:: Task input ::
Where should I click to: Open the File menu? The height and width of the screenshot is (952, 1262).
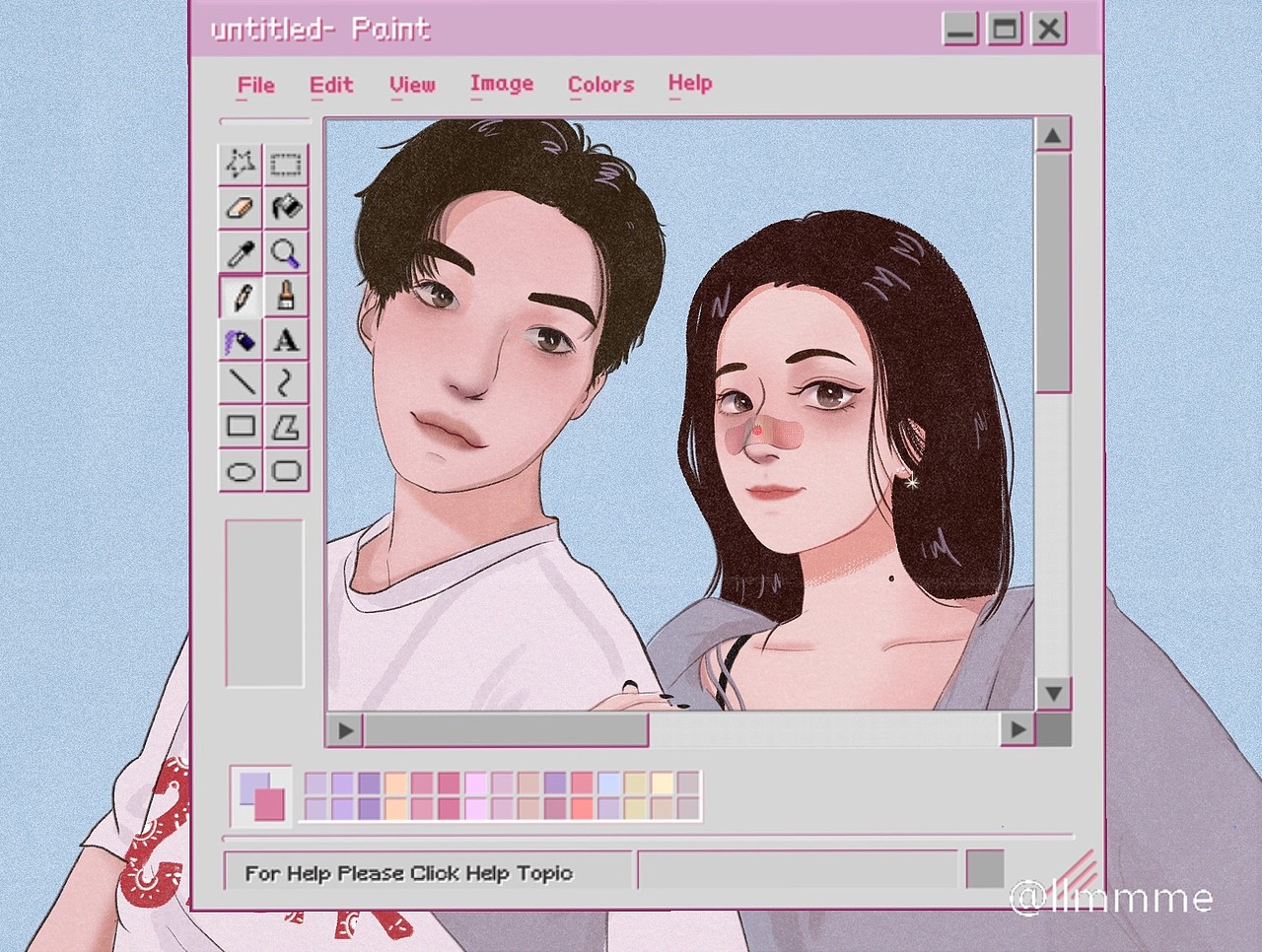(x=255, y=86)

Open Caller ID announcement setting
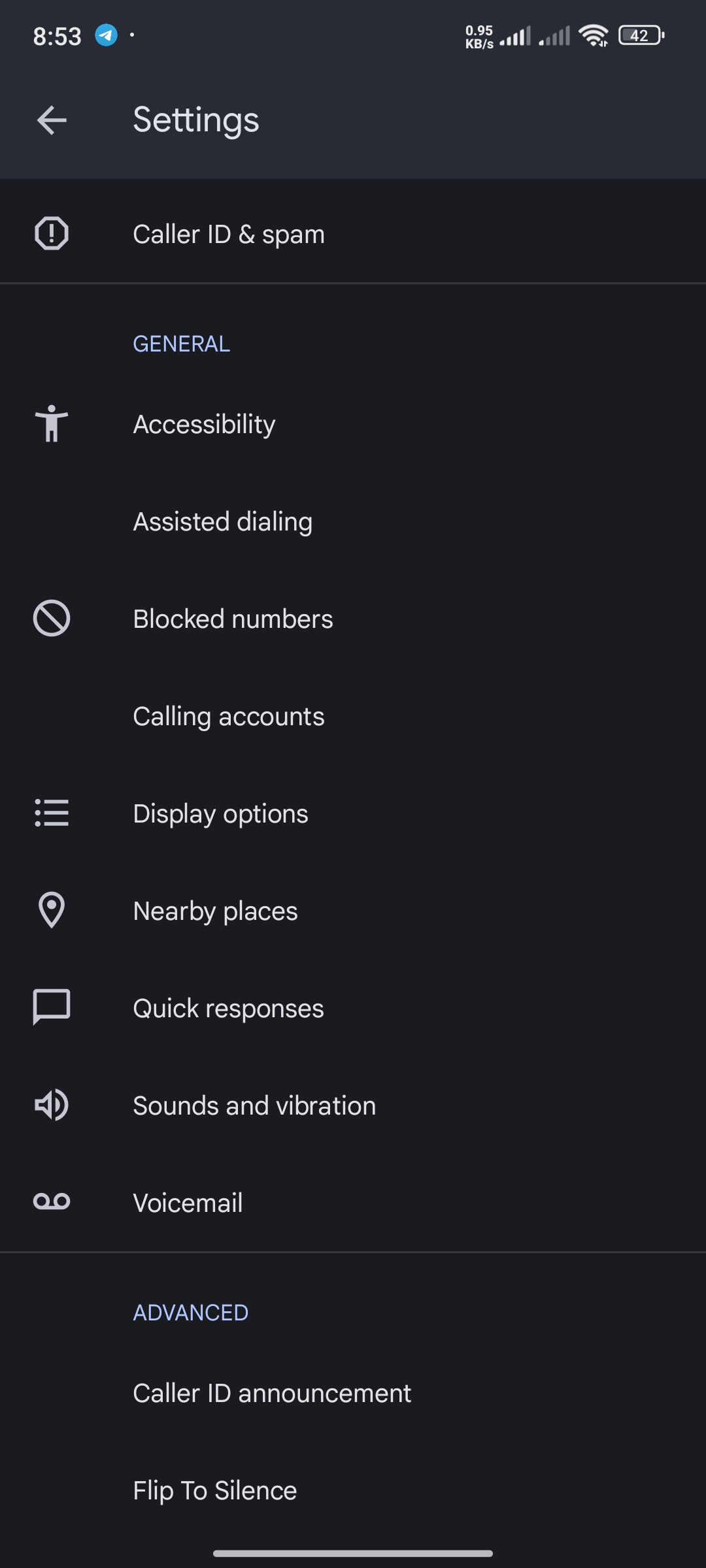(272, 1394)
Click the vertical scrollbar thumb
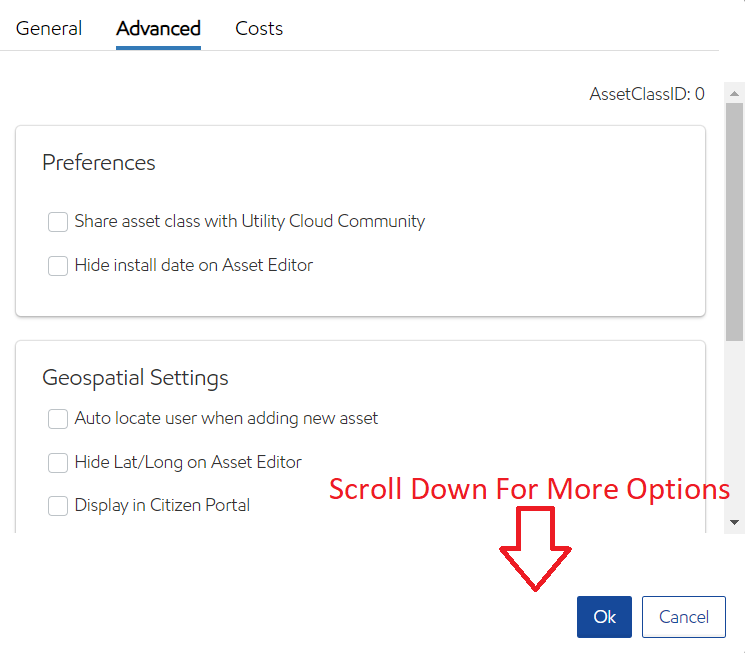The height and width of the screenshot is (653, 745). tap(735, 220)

:: Prompt ::
Update all of the rows above by changing every "Open" to "Launch" and leaving everything else as it is. Omit the pictures from your answer.

:: Output ::
Where should I click to: Launch the File menu? The height and width of the screenshot is (952, 1262).
(x=255, y=86)

Launch Caller ID announcement setting
(272, 1394)
Click the vertical scrollbar thumb
The height and width of the screenshot is (653, 745). tap(735, 220)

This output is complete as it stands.